Accounting: The Objectivity Principle
The rules that accountants must follow sometimes confuse and occasionally frustrate business owners. If you know an asset has increased in value, for example, you may wonder why you can't "write up" its value on your books to reflect that increase. The reason is that every accounting rule is based on fundamental principles designed to ensure accuracy and transparency. This includes the objectivity principle.
The objectivity principle says that whenever possible, accounting entries should be based in fact – that is, on information that can be objectively proven – rather than on information that's open to interpretation. Such interpretations, after all, are really just opinion.
Objectivity goes hand in hand with two other bedrock accounting principles: reliability, which is the degree to which you can trust that accounting entries are accurate, and verifiability, which is the likelihood that different accountants looking at the same information would produce the same results.
A prime example of the objectivity principle in action is in the reporting of asset values on a company's balance sheet.
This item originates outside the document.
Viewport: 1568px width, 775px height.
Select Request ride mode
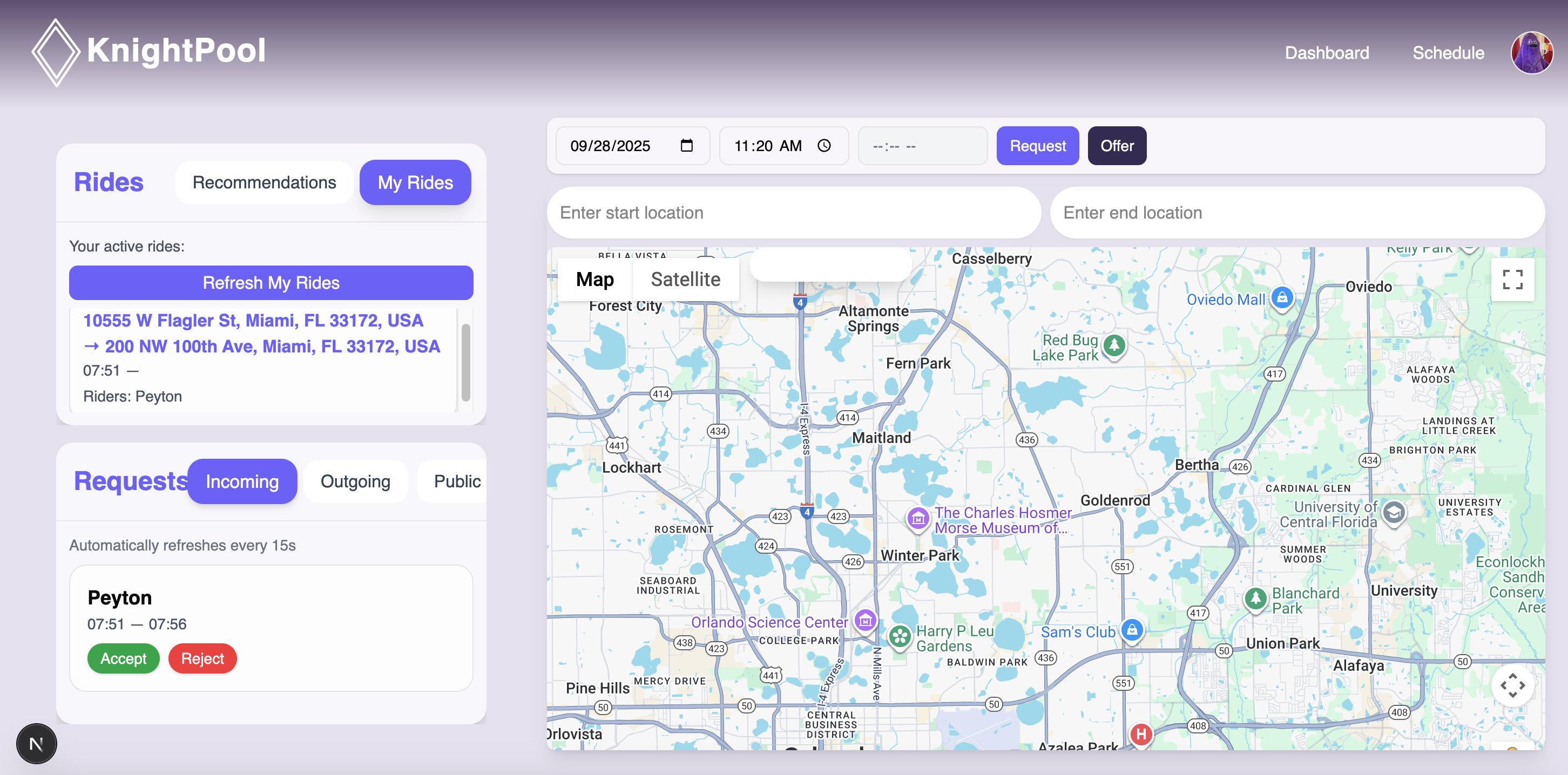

Say your company bought a plot of land five years ago for $50,000. You could ask five experts in commercial real estate to tell you what it's worth today, and you might get five different opinions. They'd all be expert, informed opinions – but they'd still be opinions.
The only thing that can be said with objective certainty about the value of the land is that you paid $50,000 for it five years ago. So that's the figure that will appear on your balance sheet, for as long as you own the land.
The objectivity principle explains why some incredibly valuable assets may not appear on your balance sheet at all.
Ask yourself how much your company's good name is worth. Your reputation with consumers, the customer loyalty you've earned – these are things that increase the value of your business. But any attempt to put a dollar figure on these "intangibles" would be subjective, so you don't get to list them as assets at all.
If you were to sell your company, however, then the intangibles would have an objective value: It's what the buyer paid for your business above and beyond the value of the tangible assets.
The buyer could then list those intangibles on its own balance sheet (usually as "goodwill"), and the objectivity principle has been upheld.
Accounting requires making all kinds of assumptions, forecasts and estimates – from what percentage of your accounts receivable you'll be unable to collect to the appropriate schedule for depreciating your fixed assets. It's ultimately impossible to predict the future, and it's unlikely that a given estimate or assumption will be 100 percent accurate. But that doesn't mean these things can't strive for objectivity, too.
Forecasts for future revenue and expenses, for example, should be based on the company's own experience – hard numbers about sales and costs. Profit projections should flow logically from current trends. Assumptions about future gains in productivity should be rooted in objective data from operations.